"Bawa semua berkas ini keluar dari ruanganku, segeraaa!!!!".
Suara lantang Askara membuat asisten itu gemetar. Dimana ia harus membawa pulang kembali berkas yang sudah lelah ia siapkan untuk dapat bekerjasama dengan seorang pemimpin yang mendapat julukan macan asia. Penolakan itu didasari karena Askara tidak ingin bergabung dengan perusahaan milik sang bibi karena wanita itu terkenal sangat licik.
"Apa kau ingin menghancurkan perusahaanku Laras, tidak semudah itu".
Kedua tangan Askara yang berada di atas meja pun mengepal erat layaknya seorang macan yang bersiap untuk menyambut musuhnya. Askara sangat paham dengan watak sang bibi, mungkin setelah ini wanita itu akan meminta bantuan kepada kakek Arbani.
Benar saja saat mendapat penolakan dari keponakannya membuat hati Laras meradang, dirinya sangat geram pada perbuatan Askara karena tidak mau membantunya. Laras pun mencari cara bagaimana bisa meluluhkan hati lelaki tampan yang arogan itu.

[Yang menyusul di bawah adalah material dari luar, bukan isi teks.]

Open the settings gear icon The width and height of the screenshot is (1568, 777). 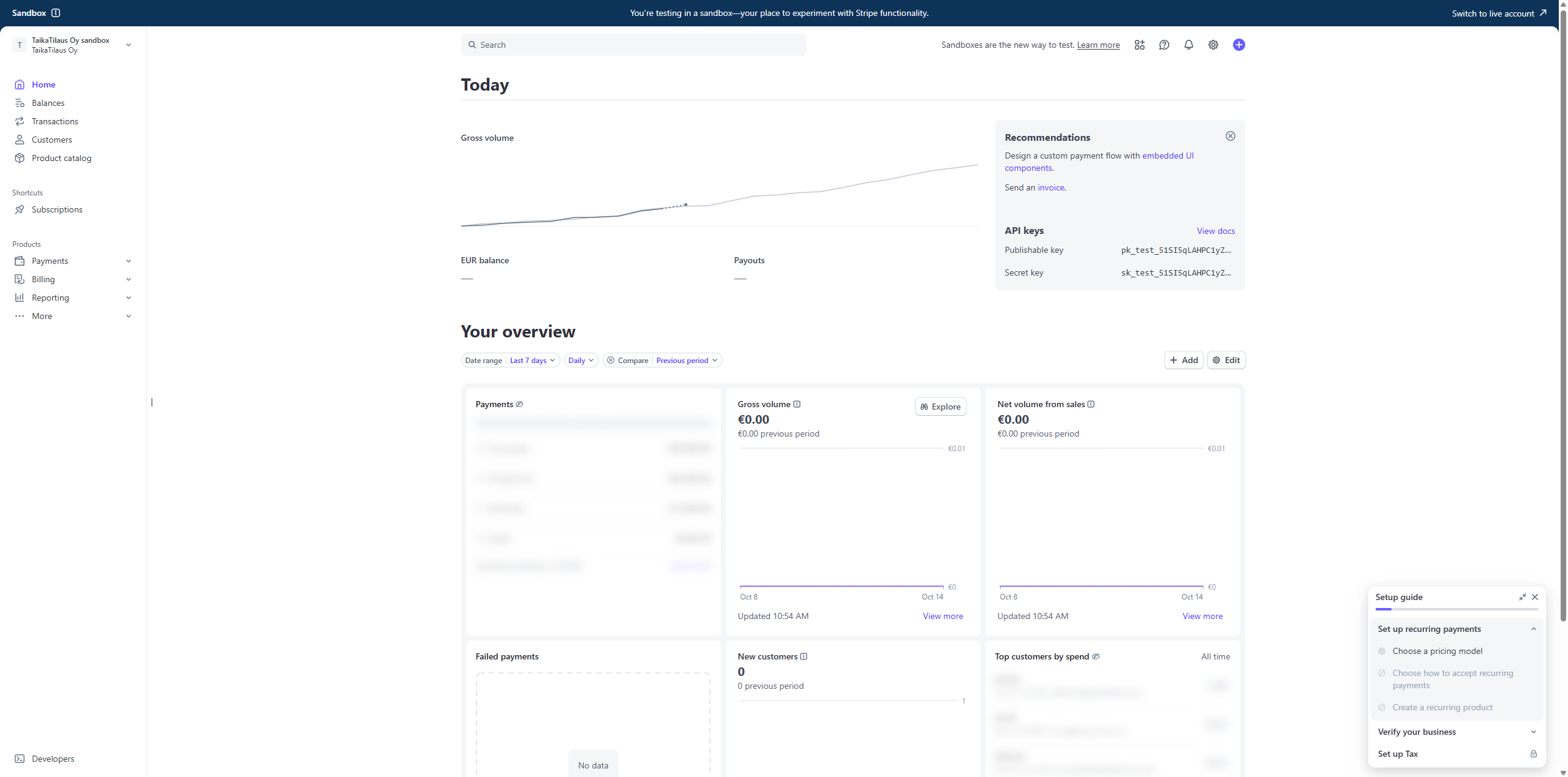point(1213,45)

Larasati pun mendatangi kediaman kakek Arbani dan menceritakan semua yang terjadi padanya, bahkan ia juga melebih lebihkan fakta untuk memojokan sang ponakan.
"Larasati, mungkin Askara melakukan hal itu didasari alasan yang kuat".
"Alasan apa ayah? Kita ini adalah keluarga, tapi begitu tega Askara menolakku seperti itu. Dan aku yakin dia tidak ingin melihat perusahaanku jaya, justru ia lebih senang jika perusahaanku bangkrut".
"Larasati, Askara tidak mungkin sejahat itu".
"Percuma, ayah selalu membela dia".
Perdebatan itu pun tak berlangsung lama karena emosi sudah menguasai hati Larasati, membuatnya tidak menerima nasehat dari sang ayah dan memilih pergi meninggalkan rumah mewah yang dulu pernah ia tempati itu. Sedangkan Kakek Arbani mulai menghubungi sang cucu untuk bertanya tentang alasan Askara menolak kerja sama dengan bibinya.
"Hallo, ada apa kakek menghubungiku?".
"Askara, apa benar kamu telah menolak untuk bekerja sama dengan bibimu?".
"Sudah kuduga dia pasti mengadu?".
"Jadi benar, ada apa Askara. Mengapa kalian selalu bertengkar".
"Kakek tidak perlu khawatir, Askara melakukan itu semua karna ingin bibi berdiri tegak di atas kerja kerasnya sendiri bukan bantuan dari pihak lain, dengan itu jerih payahnya selama ini akan membuatnya bangga dimasa yang akan datang".
Mendengar penjelasan dari sang cucu membuat kakek Arbani merasa tenang, dan ia berpikir mengapa Larasati tidak bisa berpikir jernih seperti Askara. Kakek Arbani terus membedakan antara kedua keturunannya itu.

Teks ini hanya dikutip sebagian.